FOMC’s “Mainstream” Monetary Policy

     Before proceeding to consider the “mainstream” opposition to classical economic principles, first we should consider briefly how the FOMC has claimed to manage monetary policy since 1971. Ignoring the serious harm done to economic productivity by instability in currency value, the FOMC has permitted the dollar’s value to float – mostly decreasing in value (inflation), but on two important occasions exhibiting severe deflation. 

       In conducting its monetary policy, FOMC has claimed to use as its “primary tool” the interest rate paid by member banks for borrowing funds overnight from the Fed. Use of this Fed Funds Rate “tool” has meant setting that interest rate by vote of the FOMC.

      The great policy flaw in the FOMC’s choice of the Fed interest rate on loans of overnight funds as its primary policy tool is this: the FOMC has no mathematical formula indicating that the Fed funds rate has a controlling relationship with the value of the dollar, or with the number of dollars in the monetary base, or with the number of dollars in the economy. So why then does the FOMC set the overnight Fed funds rate by their vote? One motive may be to provide a benchmark rate which all Wall Street banks  may use to set their lending rates, seemingly without violating antitrust rules.
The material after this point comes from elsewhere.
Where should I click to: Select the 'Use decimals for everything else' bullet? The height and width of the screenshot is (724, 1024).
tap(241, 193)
      Regardless of the specific motive of the FOMC in selecting the overnight funds rate as its principal policy tool, the funds rate is infamously ineffective in achieving stability in the dollar’s purchasing value. Since 1971, the currency issued by the Fed has lost about 97.5% of its purchasing power relative to the stable value of gold. During the same period, the FOMC has produced three extended periods of severe collapse in economic growth resulting from the FOMC’s deflationary actions purportedly taken to reduce or “break the back of” inflation.

      One additional FOMC “mainstream” policy must be mentioned before moving on to examine competing classical views. The FOMC “fights inflation” produced by its own “floating dollar value” policy by using the outrageously mercantilist “Phillips Curve” analysis. The Phillips Curve reveals, completely unsurprisingly, that prices of goods and services will not rise as fast if a sufficient number of presently employed workers become unemployed so they have no money to spend.
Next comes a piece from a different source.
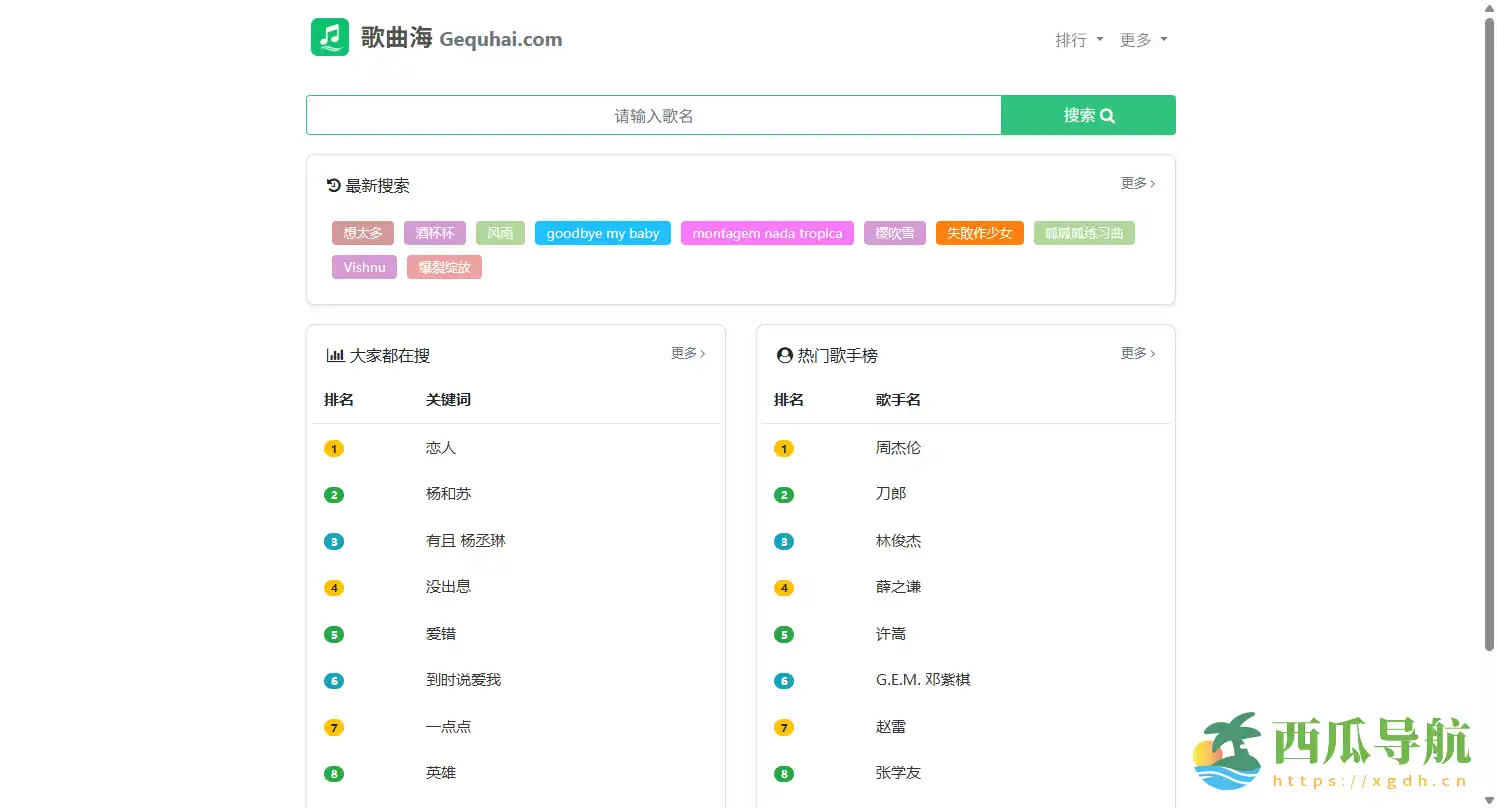Click the bar chart icon beside 大家都在搜
1497x808 pixels.
tap(335, 355)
     Based upon this completely anti-social – if not downright evil – notion, the FOMC proceeded in 2007-2008 with monetary policies intended to cause the lay-off and termination of hundreds of thousands of previously employed American workers. The FOMC succeeded in its intent, giving rise to eventual defaults in mortgage payments and setting up the subprime mortgage industry for destruction at the hands of Wall Street’s short-side hedge funds. 

     Anyone still unwilling to acknowledge that the FOMC’s use of the hateful reasoning contained in Phillips Curve theory as a central tool of U. S. monetary policy is based purely in mercantilist animosity towards the middle class must themselves be mercantilist to the core.

Classical Monetary Theory and Practice

      The first principle of classical monetary theory is that the monetary unit should remain stable in value over time. Experience has shown that gold exhibits stable value more reliably than any other substance known presently. This is due primarily to the very stable chemical structure of gold and its common uses. Gold also has the desirable characteristic of relatively high value per unit of weight and size, so considerable value can be possessed, handled and transferred with minimal physical difficulty.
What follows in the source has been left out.